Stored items
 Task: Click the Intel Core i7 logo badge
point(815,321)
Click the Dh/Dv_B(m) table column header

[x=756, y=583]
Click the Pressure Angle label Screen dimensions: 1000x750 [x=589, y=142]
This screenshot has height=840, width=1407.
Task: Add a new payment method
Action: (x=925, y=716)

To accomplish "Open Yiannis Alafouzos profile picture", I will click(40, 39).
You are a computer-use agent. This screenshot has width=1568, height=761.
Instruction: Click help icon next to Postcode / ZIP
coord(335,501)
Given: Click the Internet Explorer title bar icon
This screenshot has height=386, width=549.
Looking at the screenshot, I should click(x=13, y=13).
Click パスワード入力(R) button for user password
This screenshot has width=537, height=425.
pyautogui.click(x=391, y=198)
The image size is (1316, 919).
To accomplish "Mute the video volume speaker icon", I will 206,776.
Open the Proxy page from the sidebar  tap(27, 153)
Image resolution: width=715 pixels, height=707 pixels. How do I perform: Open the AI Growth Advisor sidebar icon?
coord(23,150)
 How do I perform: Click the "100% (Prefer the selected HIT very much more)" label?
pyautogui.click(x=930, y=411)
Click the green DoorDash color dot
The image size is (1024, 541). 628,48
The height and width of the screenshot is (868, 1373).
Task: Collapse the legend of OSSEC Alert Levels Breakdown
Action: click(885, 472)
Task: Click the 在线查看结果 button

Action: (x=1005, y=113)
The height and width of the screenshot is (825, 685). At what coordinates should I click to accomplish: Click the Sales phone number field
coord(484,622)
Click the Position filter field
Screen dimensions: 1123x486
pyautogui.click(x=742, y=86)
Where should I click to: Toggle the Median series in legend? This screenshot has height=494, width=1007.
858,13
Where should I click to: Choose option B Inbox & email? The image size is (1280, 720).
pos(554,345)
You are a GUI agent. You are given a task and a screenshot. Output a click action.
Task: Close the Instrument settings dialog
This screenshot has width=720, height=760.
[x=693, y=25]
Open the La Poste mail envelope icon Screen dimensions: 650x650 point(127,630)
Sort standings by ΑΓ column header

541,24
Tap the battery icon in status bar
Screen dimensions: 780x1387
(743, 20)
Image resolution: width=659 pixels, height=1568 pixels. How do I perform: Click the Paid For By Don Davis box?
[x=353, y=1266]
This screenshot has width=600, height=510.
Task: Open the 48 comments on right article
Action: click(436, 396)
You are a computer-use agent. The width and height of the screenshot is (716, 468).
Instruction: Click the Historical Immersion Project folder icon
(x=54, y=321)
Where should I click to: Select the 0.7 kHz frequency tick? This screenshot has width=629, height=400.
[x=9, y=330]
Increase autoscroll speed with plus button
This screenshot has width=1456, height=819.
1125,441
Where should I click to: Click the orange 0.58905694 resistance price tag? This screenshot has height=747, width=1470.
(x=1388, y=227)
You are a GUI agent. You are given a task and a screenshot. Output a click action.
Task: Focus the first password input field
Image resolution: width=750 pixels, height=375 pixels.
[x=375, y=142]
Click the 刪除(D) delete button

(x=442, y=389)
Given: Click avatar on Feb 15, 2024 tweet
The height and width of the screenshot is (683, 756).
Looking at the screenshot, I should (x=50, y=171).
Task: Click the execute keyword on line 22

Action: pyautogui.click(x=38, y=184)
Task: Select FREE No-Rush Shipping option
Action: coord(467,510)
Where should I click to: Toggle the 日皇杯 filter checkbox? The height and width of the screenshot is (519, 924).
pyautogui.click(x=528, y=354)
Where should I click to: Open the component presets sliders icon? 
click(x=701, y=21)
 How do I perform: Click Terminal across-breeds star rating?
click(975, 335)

◆ Required work
Word for word, restate the lines above.

◆ Answer below
 Task: Click the Intel Core i7 logo badge
point(815,321)
Click the Dh/Dv_B(m) table column header

[x=756, y=583]
Click the Pressure Angle label Screen dimensions: 1000x750 [x=589, y=142]
This screenshot has height=840, width=1407.
Task: Add a new payment method
Action: (x=925, y=716)

To accomplish "Open Yiannis Alafouzos profile picture", I will click(40, 39).
You are a computer-use agent. This screenshot has width=1568, height=761.
Instruction: Click help icon next to Postcode / ZIP
coord(335,501)
Given: Click the Internet Explorer title bar icon
This screenshot has height=386, width=549.
Looking at the screenshot, I should click(x=13, y=13).
Click パスワード入力(R) button for user password
This screenshot has width=537, height=425.
pyautogui.click(x=391, y=198)
The image size is (1316, 919).
To accomplish "Mute the video volume speaker icon", I will 206,776.
Open the Proxy page from the sidebar  tap(27, 153)
Image resolution: width=715 pixels, height=707 pixels. How do I perform: Open the AI Growth Advisor sidebar icon?
coord(23,150)
 How do I perform: Click the "100% (Prefer the selected HIT very much more)" label?
pyautogui.click(x=930, y=411)
Click the green DoorDash color dot
The image size is (1024, 541). 628,48
The height and width of the screenshot is (868, 1373).
Task: Collapse the legend of OSSEC Alert Levels Breakdown
Action: click(885, 472)
Task: Click the 在线查看结果 button

Action: (x=1005, y=113)
The height and width of the screenshot is (825, 685). At what coordinates should I click to accomplish: Click the Sales phone number field
coord(484,622)
Click the Position filter field
Screen dimensions: 1123x486
pyautogui.click(x=742, y=86)
Where should I click to: Toggle the Median series in legend? This screenshot has height=494, width=1007.
858,13
Where should I click to: Choose option B Inbox & email? The image size is (1280, 720).
pos(554,345)
You are a GUI agent. You are given a task and a screenshot. Output a click action.
Task: Close the Instrument settings dialog
This screenshot has width=720, height=760.
[x=693, y=25]
Open the La Poste mail envelope icon Screen dimensions: 650x650 point(127,630)
Sort standings by ΑΓ column header

541,24
Tap the battery icon in status bar
Screen dimensions: 780x1387
(743, 20)
Image resolution: width=659 pixels, height=1568 pixels. How do I perform: Click the Paid For By Don Davis box?
[x=353, y=1266]
This screenshot has width=600, height=510.
Task: Open the 48 comments on right article
Action: click(436, 396)
You are a computer-use agent. The width and height of the screenshot is (716, 468).
Instruction: Click the Historical Immersion Project folder icon
(x=54, y=321)
Where should I click to: Select the 0.7 kHz frequency tick? This screenshot has width=629, height=400.
[x=9, y=330]
Increase autoscroll speed with plus button
This screenshot has width=1456, height=819.
1125,441
Where should I click to: Click the orange 0.58905694 resistance price tag? This screenshot has height=747, width=1470.
(x=1388, y=227)
You are a GUI agent. You are given a task and a screenshot. Output a click action.
Task: Focus the first password input field
Image resolution: width=750 pixels, height=375 pixels.
[x=375, y=142]
Click the 刪除(D) delete button

(x=442, y=389)
Given: Click avatar on Feb 15, 2024 tweet
The height and width of the screenshot is (683, 756).
Looking at the screenshot, I should (x=50, y=171).
Task: Click the execute keyword on line 22

Action: pyautogui.click(x=38, y=184)
Task: Select FREE No-Rush Shipping option
Action: coord(467,510)
Where should I click to: Toggle the 日皇杯 filter checkbox? The height and width of the screenshot is (519, 924).
pyautogui.click(x=528, y=354)
Where should I click to: Open the component presets sliders icon? 
click(x=701, y=21)
 How do I perform: Click Terminal across-breeds star rating?
click(975, 335)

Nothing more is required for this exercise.